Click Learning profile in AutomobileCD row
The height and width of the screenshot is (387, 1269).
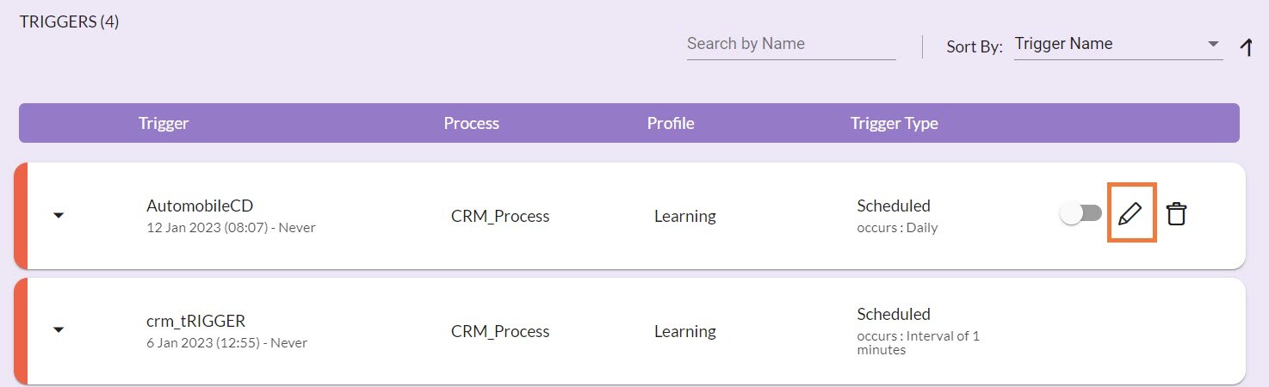click(684, 216)
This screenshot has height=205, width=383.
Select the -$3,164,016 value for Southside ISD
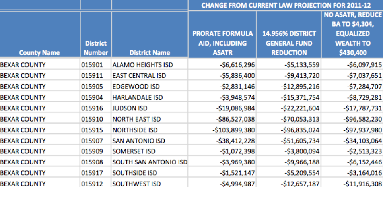pos(364,173)
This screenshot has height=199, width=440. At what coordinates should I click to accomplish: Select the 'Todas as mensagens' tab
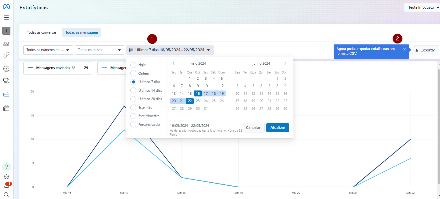pyautogui.click(x=82, y=33)
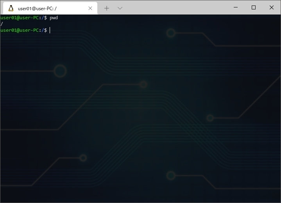Click the green user01@user-PC on the last prompt
This screenshot has height=203, width=281.
click(19, 30)
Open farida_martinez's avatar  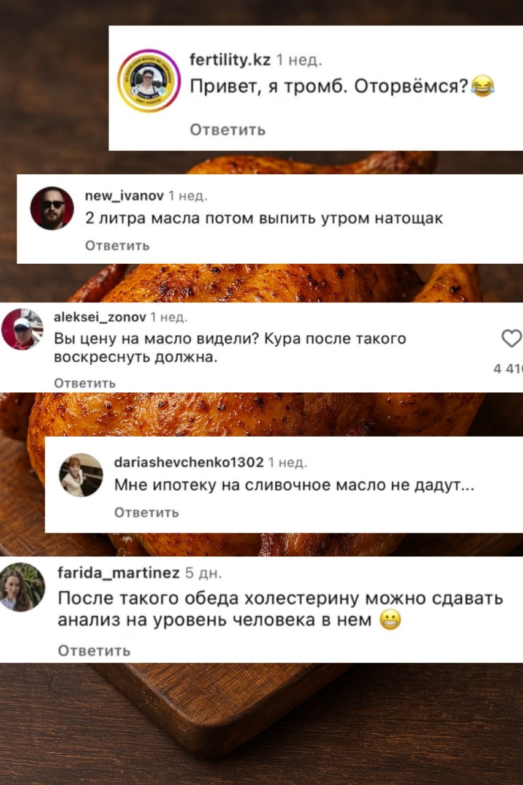(x=22, y=587)
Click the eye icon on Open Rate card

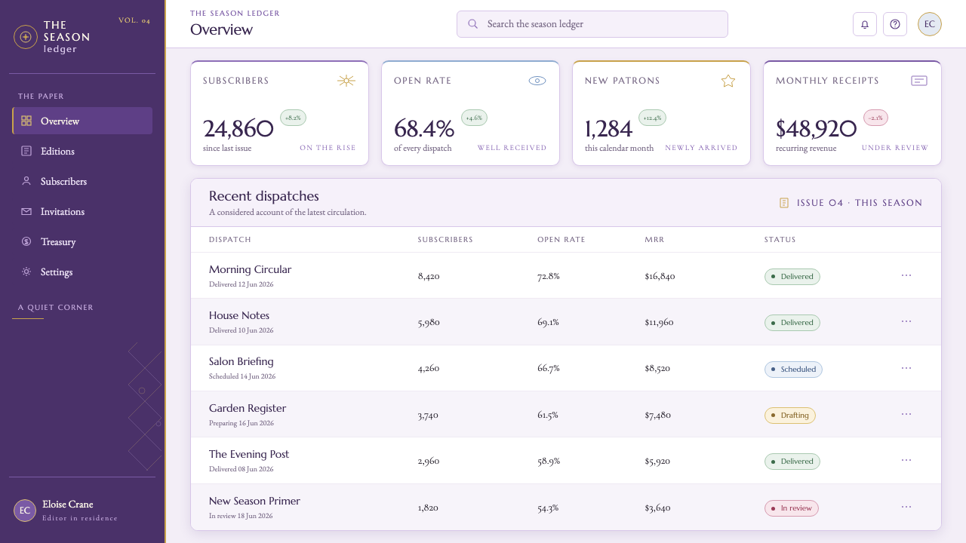coord(537,81)
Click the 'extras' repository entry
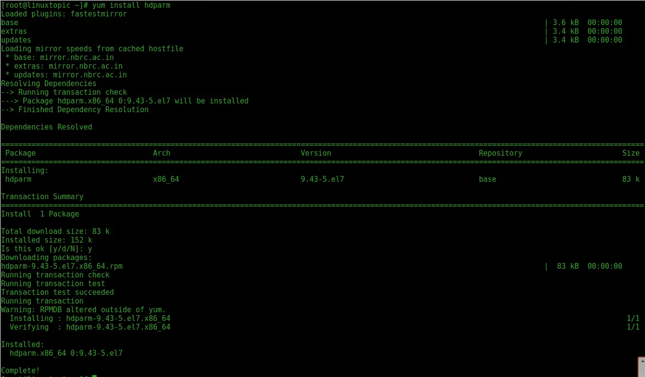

_Your goal:_ Ignoring the pictures, write out word for word only the lines from the one containing "Click the eye icon on Open Rate card" through the last line of the data, both ends included.

_Answer space:_
Click the eye icon on Open Rate card

coord(537,81)
Click the 'extras' repository entry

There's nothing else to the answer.